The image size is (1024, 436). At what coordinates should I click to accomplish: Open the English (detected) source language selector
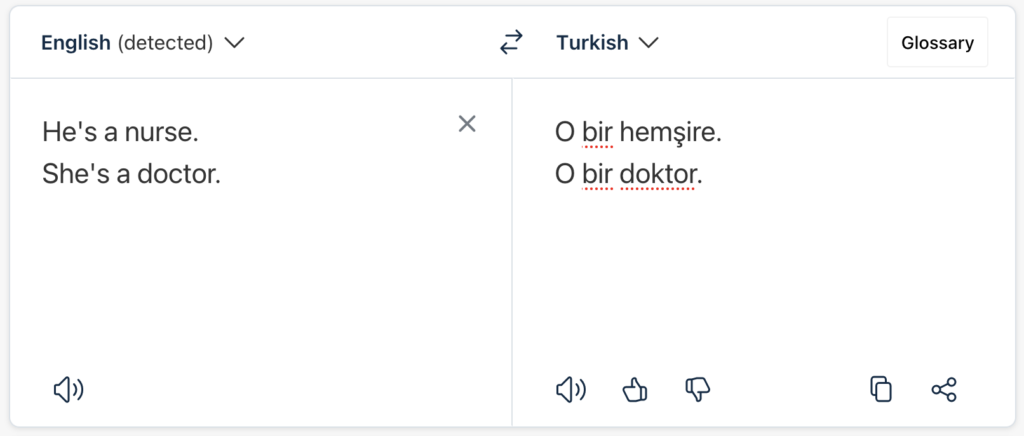coord(126,43)
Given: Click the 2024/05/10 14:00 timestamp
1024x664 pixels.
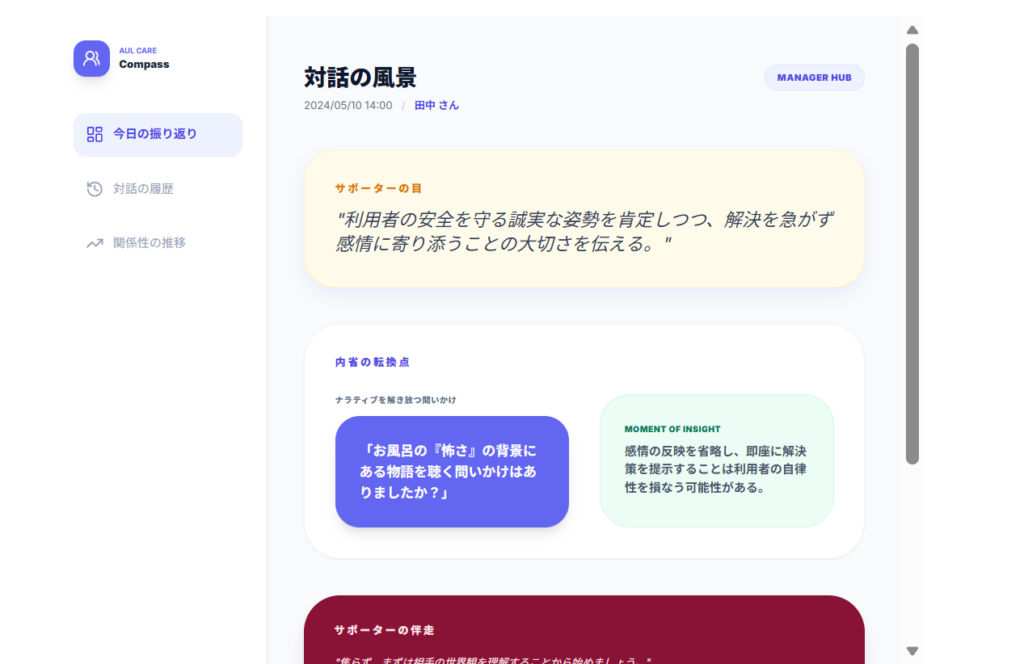Looking at the screenshot, I should (348, 105).
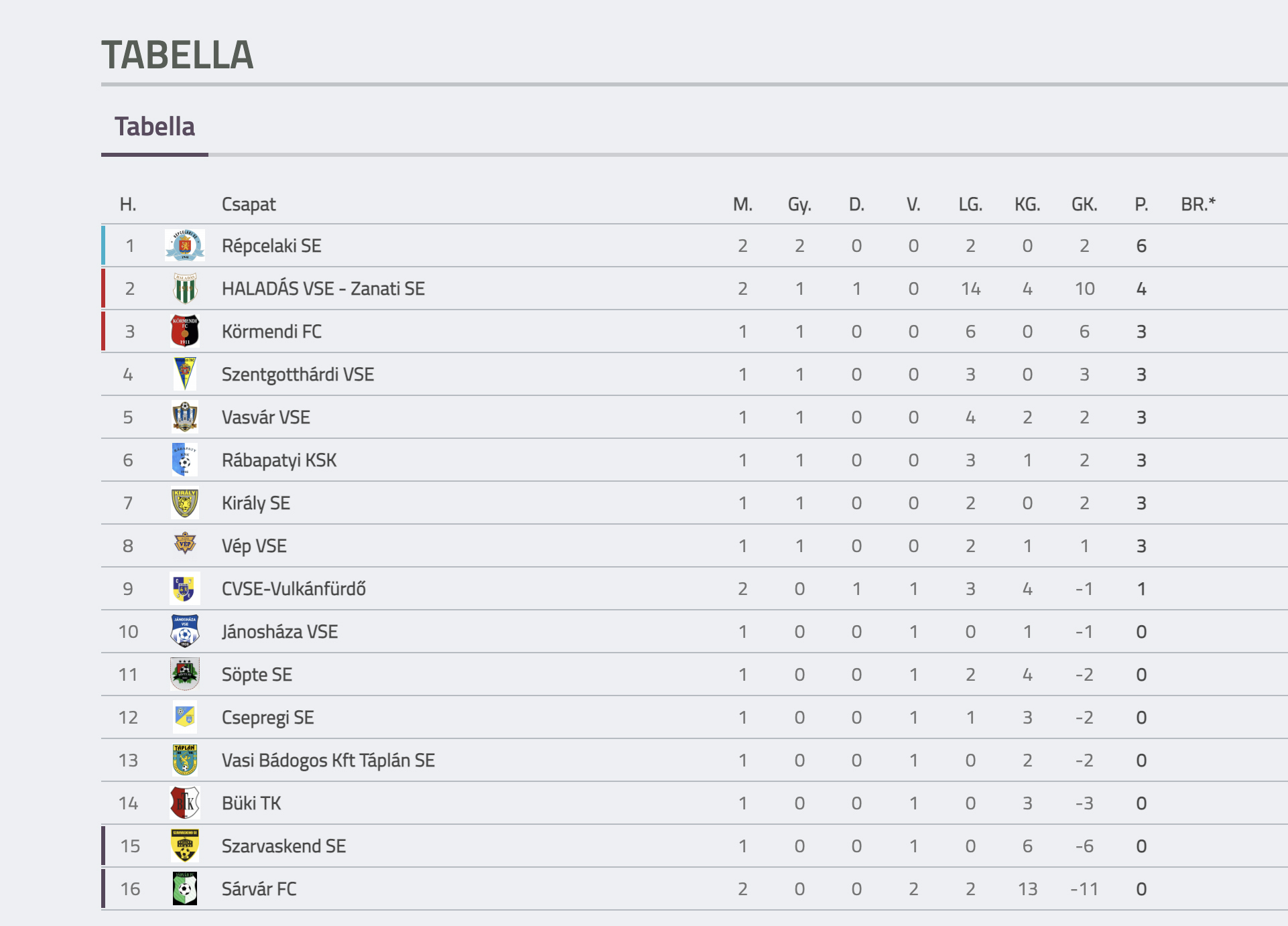Click the GK. goal difference column header
This screenshot has height=926, width=1288.
pos(1084,204)
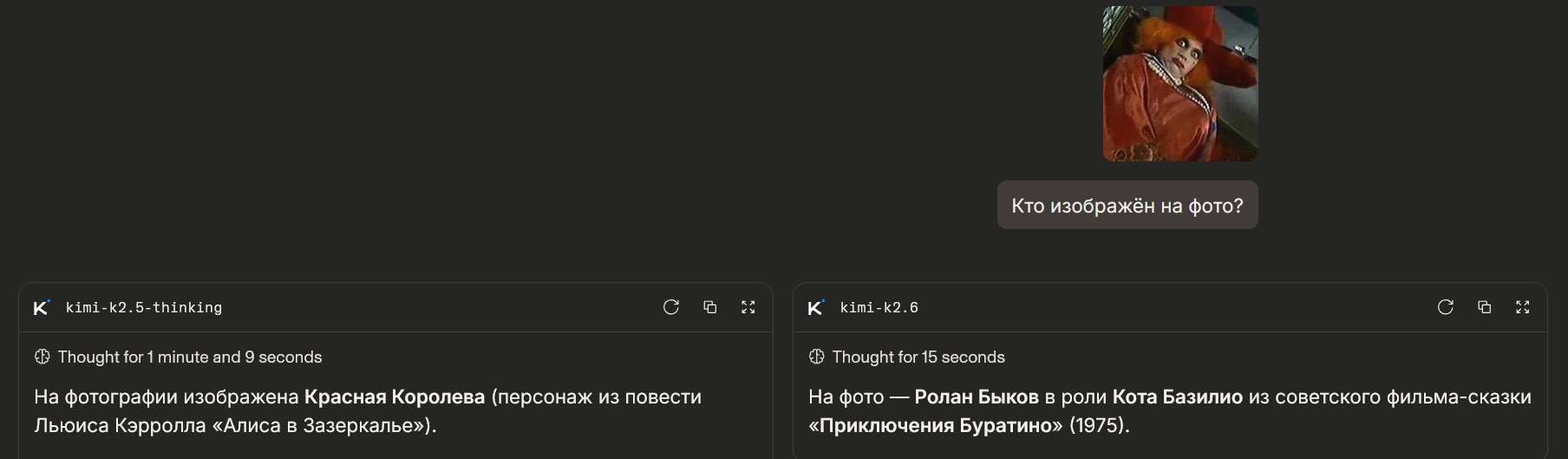Expand kimi-k2.5-thinking panel to fullscreen
Viewport: 1568px width, 459px height.
748,307
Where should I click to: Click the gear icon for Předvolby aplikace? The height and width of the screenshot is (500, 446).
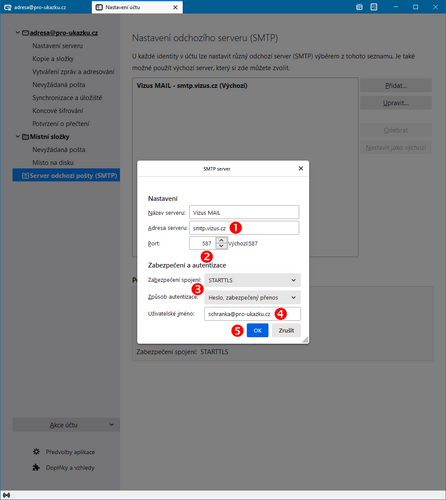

**Exercise brief:**
For this exercise, reproduce the data above exactly from the line containing "Given: Click the 2024/05/10 14:00 timestamp" through its final line, both ends included, with no pictures in the copy.

**Task solution:**
Given: Click the 2024/05/10 14:00 timestamp
1024x664 pixels.
Looking at the screenshot, I should (348, 105).
Click the GK. goal difference column header
This screenshot has height=926, width=1288.
pos(1084,204)
Expand kimi-k2.5-thinking panel to fullscreen
Viewport: 1568px width, 459px height.
748,307
Where should I click to: Click the gear icon for Předvolby aplikace? The height and width of the screenshot is (500, 446).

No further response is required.